Sanju Samson y Sooryavanshi: La lucha por el puesto de apertura
En el verano de 2025, Rajasthan Royals perdió a su capitán casi hasta el tramo final de la fase de liga de la IPL. Aquella lesión abrió una puerta. Por ella entró un chico de 14 años llamado Sooryavanshi. Tres partidos le bastaron para convertir la apuesta en certeza: un siglo como carta de presentación y una madurez impropia de su edad. Cuando Sanju Samson volvió, el adolescente ya se había ganado el lugar. El capitán regresó… pero bajó al número 3.
A partir de ahí, la relación dejó de ser solo mentor–protegido. Se convirtió en algo más complejo. En la siguiente IPL, el ascenso de Sooryavanshi fue tan vertiginoso que la estructura de la selección india tuvo que reaccionar: lo aceleraron hacia el equipo T20I. Y, de pronto, ambos peleaban por el mismo sitio, el más codiciado en este formato: la parte alta del orden.
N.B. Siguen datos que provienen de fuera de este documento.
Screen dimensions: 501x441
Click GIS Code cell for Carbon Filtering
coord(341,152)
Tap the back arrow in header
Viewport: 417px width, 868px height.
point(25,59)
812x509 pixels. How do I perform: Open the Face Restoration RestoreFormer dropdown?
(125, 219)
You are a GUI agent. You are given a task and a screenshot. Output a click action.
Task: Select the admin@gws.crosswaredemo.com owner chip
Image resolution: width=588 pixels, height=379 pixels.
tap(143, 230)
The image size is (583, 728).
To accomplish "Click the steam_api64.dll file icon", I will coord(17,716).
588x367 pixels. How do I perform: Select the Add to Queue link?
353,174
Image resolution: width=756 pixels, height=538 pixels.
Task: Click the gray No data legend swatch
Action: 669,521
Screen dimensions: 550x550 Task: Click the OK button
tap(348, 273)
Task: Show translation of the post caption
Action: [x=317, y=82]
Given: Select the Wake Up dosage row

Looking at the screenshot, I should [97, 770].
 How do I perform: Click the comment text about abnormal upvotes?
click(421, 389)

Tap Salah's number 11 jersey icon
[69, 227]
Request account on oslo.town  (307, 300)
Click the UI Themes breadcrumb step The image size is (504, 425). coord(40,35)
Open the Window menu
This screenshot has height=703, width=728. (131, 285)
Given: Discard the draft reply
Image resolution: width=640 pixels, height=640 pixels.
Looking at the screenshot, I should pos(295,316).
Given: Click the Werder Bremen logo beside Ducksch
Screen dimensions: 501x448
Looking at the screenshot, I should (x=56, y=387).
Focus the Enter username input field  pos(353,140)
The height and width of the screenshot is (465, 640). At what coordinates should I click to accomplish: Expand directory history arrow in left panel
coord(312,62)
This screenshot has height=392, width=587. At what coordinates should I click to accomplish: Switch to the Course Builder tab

Delhi, un asiento para cada uno… menos para uno
En el Arun Jaitley Stadium, frente a Afganistán, la balanza cayó del lado del más veterano. India eligió a Samson para abrir y dejó al adolescente en el banquillo por segundo partido consecutivo, pese a que el joven venía de ser Jugador de la Serie en Zimbabue apenas unas semanas antes.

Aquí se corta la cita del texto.